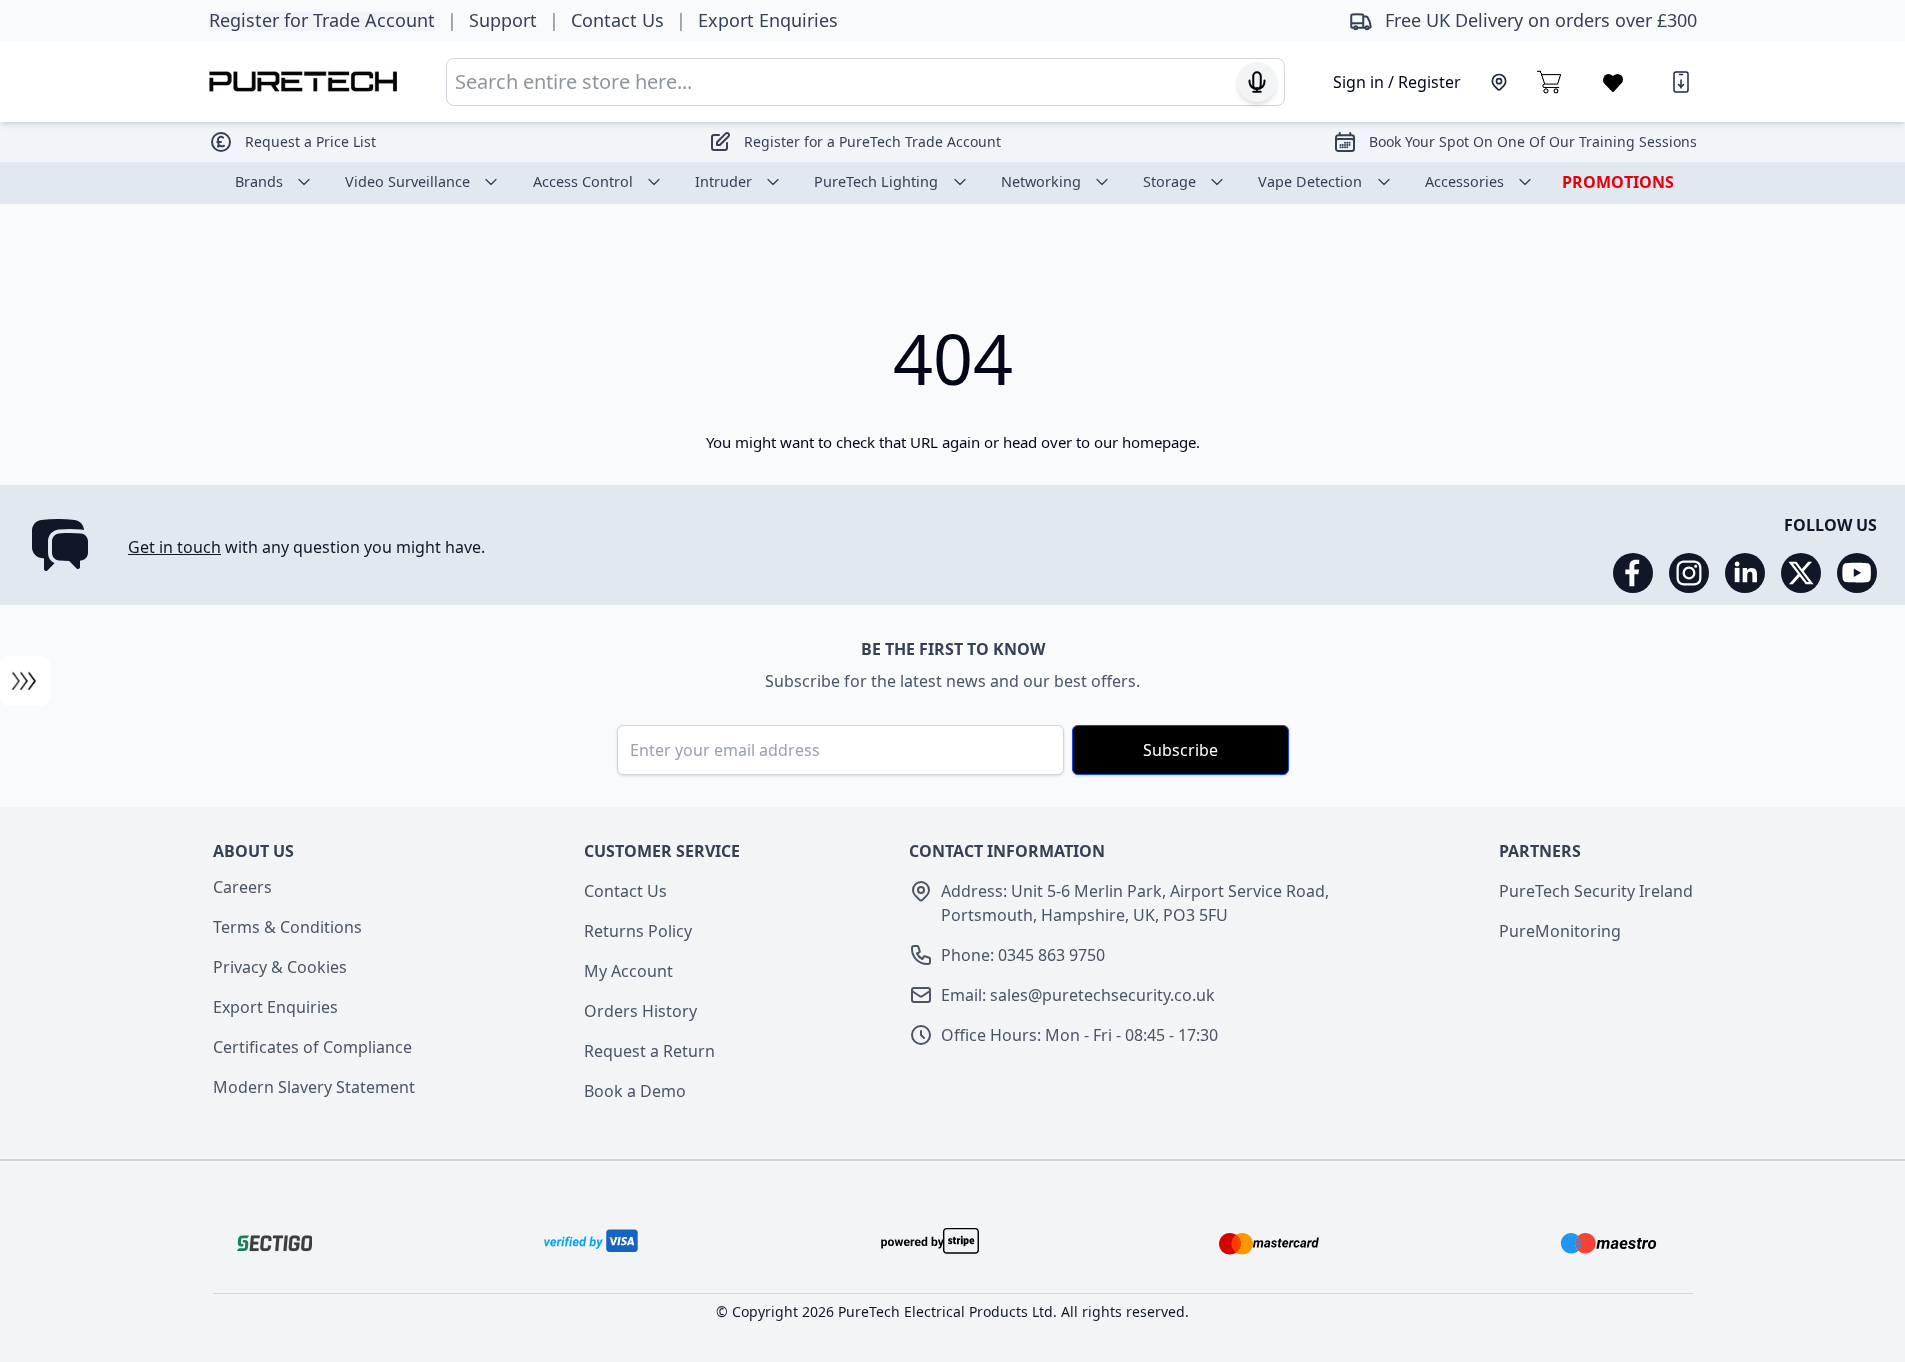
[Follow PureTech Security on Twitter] (1801, 573)
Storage (1169, 181)
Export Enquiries (275, 1007)
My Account (628, 971)
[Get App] (1681, 82)
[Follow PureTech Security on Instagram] (1689, 573)
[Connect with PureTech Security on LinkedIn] (1745, 573)
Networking (1041, 181)
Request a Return (649, 1051)
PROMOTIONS (1618, 182)
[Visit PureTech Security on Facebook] (1633, 573)
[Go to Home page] (303, 81)
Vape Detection (1310, 181)
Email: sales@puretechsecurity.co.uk (1078, 995)
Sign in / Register (1397, 82)
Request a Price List (310, 141)
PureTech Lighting (876, 181)
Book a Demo (635, 1091)
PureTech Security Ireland (1596, 891)
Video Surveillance (407, 181)
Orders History (640, 1011)
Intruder (723, 181)
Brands (259, 181)
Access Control (583, 181)
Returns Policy (638, 931)
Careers (242, 887)
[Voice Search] (1257, 82)
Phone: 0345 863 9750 (1023, 955)
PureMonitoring (1560, 931)
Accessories (1464, 181)
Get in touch (174, 547)
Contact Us (625, 891)
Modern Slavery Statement (314, 1087)
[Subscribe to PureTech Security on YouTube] (1857, 573)
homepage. (1161, 442)
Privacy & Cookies (280, 967)
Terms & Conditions (287, 927)
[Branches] (1499, 82)
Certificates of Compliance (312, 1047)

________

When you transcribe these entries, keep every word exact and drop the pictures.

### Written response
[Follow PureTech Security on Twitter] (1801, 573)
Storage (1169, 181)
Export Enquiries (275, 1007)
My Account (628, 971)
[Get App] (1681, 82)
[Follow PureTech Security on Instagram] (1689, 573)
[Connect with PureTech Security on LinkedIn] (1745, 573)
Networking (1041, 181)
Request a Return (649, 1051)
PROMOTIONS (1618, 182)
[Visit PureTech Security on Facebook] (1633, 573)
[Go to Home page] (303, 81)
Vape Detection (1310, 181)
Email: sales@puretechsecurity.co.uk (1078, 995)
Sign in / Register (1397, 82)
Request a Price List (310, 141)
PureTech Lighting (876, 181)
Book a Demo (635, 1091)
PureTech Security Ireland (1596, 891)
Video Surveillance (407, 181)
Orders History (640, 1011)
Intruder (723, 181)
Brands (259, 181)
Access Control (583, 181)
Returns Policy (638, 931)
Careers (242, 887)
[Voice Search] (1257, 82)
Phone: 0345 863 9750 (1023, 955)
PureMonitoring (1560, 931)
Accessories (1464, 181)
Get in touch (174, 547)
Contact Us (625, 891)
Modern Slavery Statement (314, 1087)
[Subscribe to PureTech Security on YouTube] (1857, 573)
homepage. (1161, 442)
Privacy & Cookies (280, 967)
Terms & Conditions (287, 927)
[Branches] (1499, 82)
Certificates of Compliance (312, 1047)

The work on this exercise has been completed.